Developing alter egos such as Percy Thrillington
I got it into my head that I wanted to hear a big band version of the songs I’d written for Ram [his second solo album]. A friend who had done the arrangements on the Mary Hopkin record Those Were The Days went into a studio secretly with me and a big band. And then to balance the mega-hype of Ram I decided to create an alter ego. We took personal ads in Private Eye and the Evening Standard saying, “Percy Thrillington seeks the love of his life.” People eventually began to ask, “Who is this Percy Thrillington who keeps taking out small ads?” And then on holiday in Ireland with Linda we decided to find an actual Percy. We found a lad working in a farmer’s field. We went up to him and asked, “Would you mind doing a photo shoot?” And so for a modelling fee we persuaded him to put on a dinner jacket and Linda took some pictures. And this Irish farmhand became Percy Thrillington.
Creating an electro anthem
A DJ in Brighton broke it and went mad on it. I hadn’t heard the track [Temporary Secretary from McCartney II, 1980] for years. The common perception of me is that I did some good work in the Beatles, I may be doing some good work now, but there was a very bad patch full of rubbish in the middle. When I look back I think maybe I didn’t work quite hard enough on that track as I could have. There is a period which maybe isn’t as good as the other stuff. But what I like is the hidden gems like that. Because the critics said the whole patch was lousy I’d forgotten it. And then when Temporary Secretary got picked up in the clubs it reassured me. That’s why I did it; I wanted to be different. I got a sequencer and I wanted to get into electro music.
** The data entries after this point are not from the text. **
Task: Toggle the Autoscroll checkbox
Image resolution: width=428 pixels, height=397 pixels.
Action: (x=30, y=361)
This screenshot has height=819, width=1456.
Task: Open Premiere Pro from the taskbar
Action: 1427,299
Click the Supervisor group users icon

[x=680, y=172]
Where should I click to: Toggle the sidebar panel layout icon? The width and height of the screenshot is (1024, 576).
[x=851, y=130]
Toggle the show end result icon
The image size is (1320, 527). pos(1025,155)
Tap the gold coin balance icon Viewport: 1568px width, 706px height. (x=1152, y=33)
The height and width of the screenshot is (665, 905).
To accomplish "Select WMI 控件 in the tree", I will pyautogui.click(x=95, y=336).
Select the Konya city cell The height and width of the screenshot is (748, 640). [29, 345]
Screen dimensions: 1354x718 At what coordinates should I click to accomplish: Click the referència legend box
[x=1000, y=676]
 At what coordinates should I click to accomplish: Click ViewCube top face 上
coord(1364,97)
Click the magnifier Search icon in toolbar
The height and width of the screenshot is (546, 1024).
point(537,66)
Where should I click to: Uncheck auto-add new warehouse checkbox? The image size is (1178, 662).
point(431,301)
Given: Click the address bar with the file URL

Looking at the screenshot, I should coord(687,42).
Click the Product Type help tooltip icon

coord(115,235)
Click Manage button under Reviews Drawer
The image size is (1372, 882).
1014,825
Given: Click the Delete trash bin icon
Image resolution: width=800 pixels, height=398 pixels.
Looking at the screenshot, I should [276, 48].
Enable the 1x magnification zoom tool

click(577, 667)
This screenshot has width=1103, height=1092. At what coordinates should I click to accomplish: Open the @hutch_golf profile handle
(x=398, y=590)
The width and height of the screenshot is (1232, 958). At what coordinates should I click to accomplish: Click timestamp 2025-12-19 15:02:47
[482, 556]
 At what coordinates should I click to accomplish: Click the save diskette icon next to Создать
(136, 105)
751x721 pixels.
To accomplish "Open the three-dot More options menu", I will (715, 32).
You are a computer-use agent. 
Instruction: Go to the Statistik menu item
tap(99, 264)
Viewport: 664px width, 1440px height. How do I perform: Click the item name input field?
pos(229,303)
Keeping Lisa Simpson veggie
The Simpsons people asked me and Linda to go on an episode where Lisa goes veggie. We said, “Yeah.” We thought it was very funny the way they wanted to send up the whole cult thing of secret messages on Beatles records. A secret lentil soup recipe seemed a nice parody of that. But we also thought they might stitch us up. We thought the following week Homer would persuade Lisa to eat meat – “You don’t want to eat that rubbish; have a steak!” – that sort of thing. We asked if Lisa could stay vegetarian and in the subsequent episodes she did.
Becoming a lumberjack
I became The Fireman partly because my dad was a fireman in Liverpool in the Second World War. But also because I used to make trails in the woods for Linda to ride her horses. I’d go out there with an axe or a chainsaw and cut a path for her. And I became very good at making fires with the wood. It’s as simple as that.
Wearing dead men’s specs
Linda bought me these for my birthday once [he produces the paint-spattered spectacles of surrealist painter René Magritte which he keeps in a Perspex box on his desk]. Georgette, his wife, was selling the contents of his studio and Linda bought me the easel and his spectacles and some small linen canvases which I didn’t dare paint on. I’m such a huge fan that was just mega. I was intimidated for weeks about painting on the canvases but in the end I just went, “Agghhhh!” and I did. Then I tried on the glasses which are a very powerful prescription; they’ll give you a headache! What I love about Magritte is he turned the world upside down and inside out in terms of meaning and significance. Science and philosophy and religion are starting to converge on this idea that, whatever hat you put on, you are still you. Dickens writes Little Dorrit but he still comes through in her character. Burroughs and Ginsberg show through in their writing. Magritte’s specs are a reminder: the world is a jungle of crazy interpretations.